#### [Supplied material]

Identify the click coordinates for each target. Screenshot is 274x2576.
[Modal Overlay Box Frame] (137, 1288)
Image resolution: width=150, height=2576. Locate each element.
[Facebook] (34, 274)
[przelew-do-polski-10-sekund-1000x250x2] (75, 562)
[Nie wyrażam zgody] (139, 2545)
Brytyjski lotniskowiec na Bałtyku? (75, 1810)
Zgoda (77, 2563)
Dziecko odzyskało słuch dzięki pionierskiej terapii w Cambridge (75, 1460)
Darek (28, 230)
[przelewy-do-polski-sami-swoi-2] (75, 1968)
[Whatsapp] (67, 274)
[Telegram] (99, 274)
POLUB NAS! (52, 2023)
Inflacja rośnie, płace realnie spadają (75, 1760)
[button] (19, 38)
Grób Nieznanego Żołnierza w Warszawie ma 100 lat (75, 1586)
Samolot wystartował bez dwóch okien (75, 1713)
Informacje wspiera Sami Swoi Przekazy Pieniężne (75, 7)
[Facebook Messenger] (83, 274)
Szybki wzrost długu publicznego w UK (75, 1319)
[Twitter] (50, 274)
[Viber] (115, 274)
---
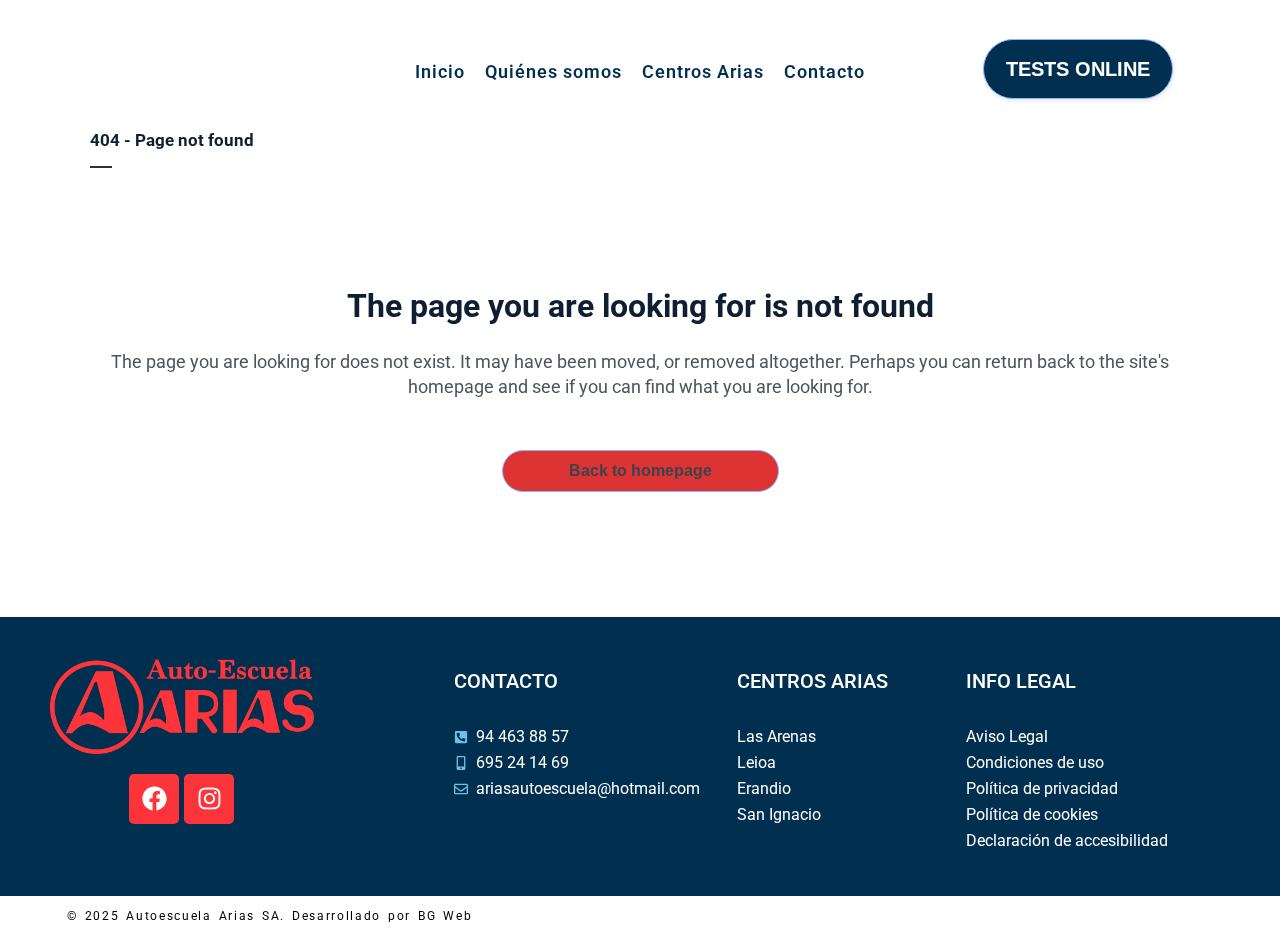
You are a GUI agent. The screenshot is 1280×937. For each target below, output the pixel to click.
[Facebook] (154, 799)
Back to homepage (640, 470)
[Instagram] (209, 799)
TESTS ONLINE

#### [What you should do]
Above this task is a listing. Restate, word for word and with nothing added, the lines from the one with "Inflacja rośnie, płace" through the one with "[Viber] (115, 274)".

#### [Response]
Inflacja rośnie, płace realnie spadają (75, 1760)
[button] (19, 38)
Grób Nieznanego Żołnierza w Warszawie ma 100 lat (75, 1586)
Samolot wystartował bez dwóch okien (75, 1713)
Informacje wspiera Sami Swoi Przekazy Pieniężne (75, 7)
[Facebook Messenger] (83, 274)
Szybki wzrost długu publicznego w UK (75, 1319)
[Twitter] (50, 274)
[Viber] (115, 274)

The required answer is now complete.